Records for this exercise:
---

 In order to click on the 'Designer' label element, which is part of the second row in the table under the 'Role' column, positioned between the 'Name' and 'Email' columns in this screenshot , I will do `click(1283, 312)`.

---

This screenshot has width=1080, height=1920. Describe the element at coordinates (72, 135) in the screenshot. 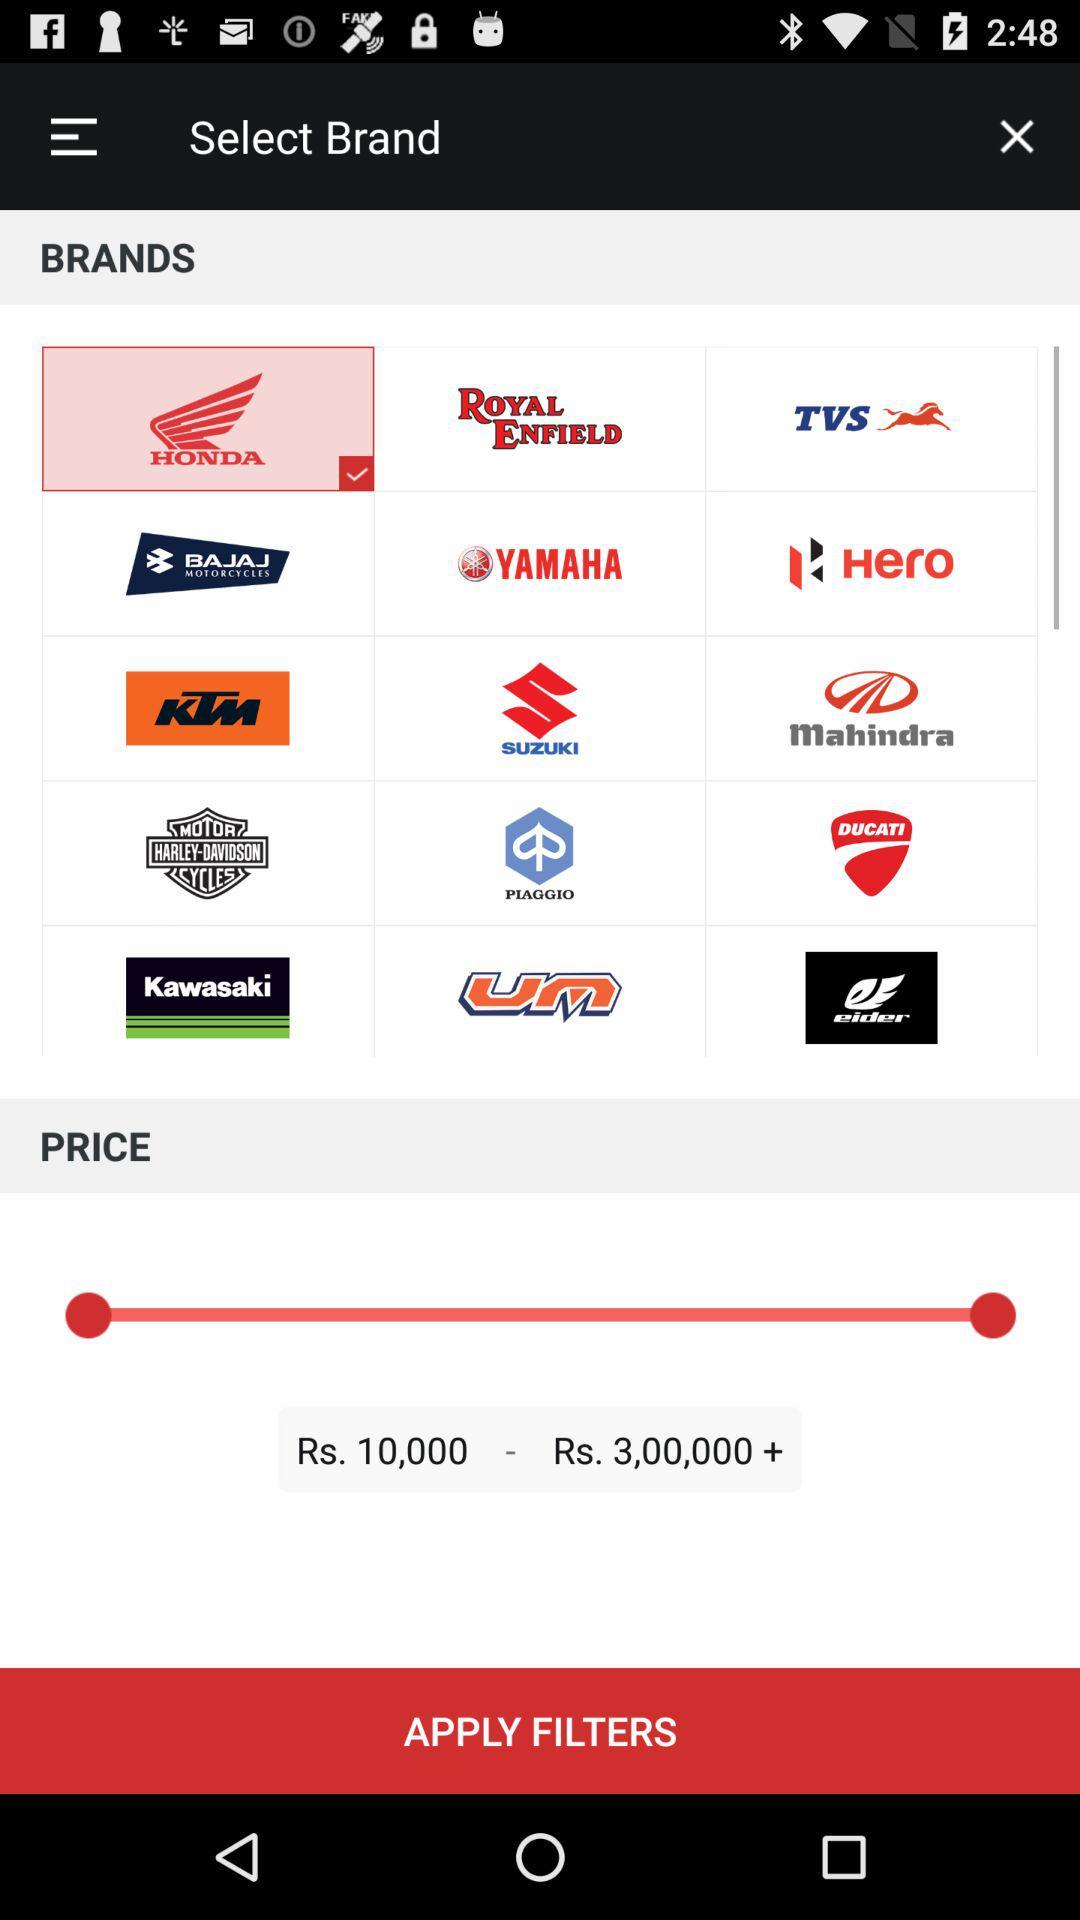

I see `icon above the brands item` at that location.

---

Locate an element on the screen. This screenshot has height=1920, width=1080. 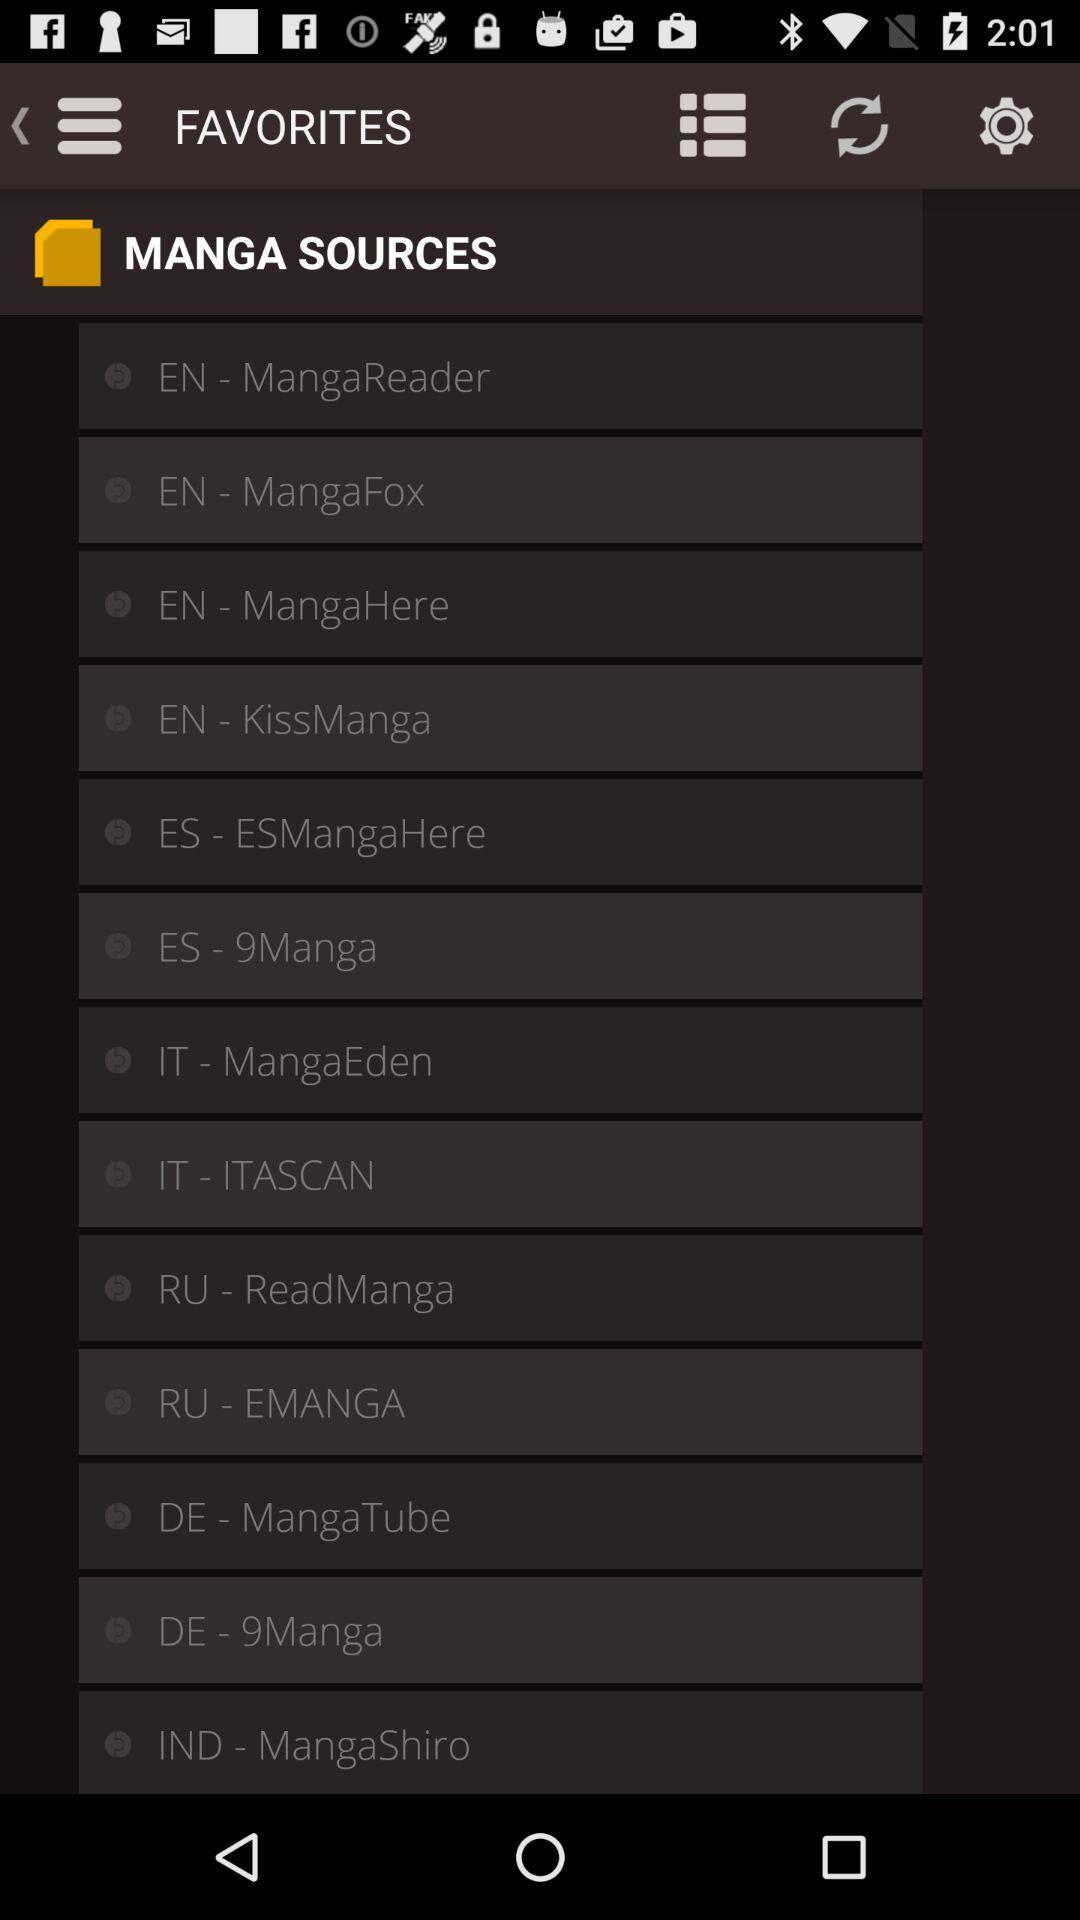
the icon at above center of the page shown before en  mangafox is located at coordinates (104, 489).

---

The task: Update the lines from the line with "Locate an element" up to and including the line with "the icon at" so that "element" becomes "item", with everything else unchanged. Give only those lines, without the pictures.

Worked solution:
Locate an item on the screen. This screenshot has height=1920, width=1080. 
the icon at above center of the page shown before en  mangafox is located at coordinates (104, 489).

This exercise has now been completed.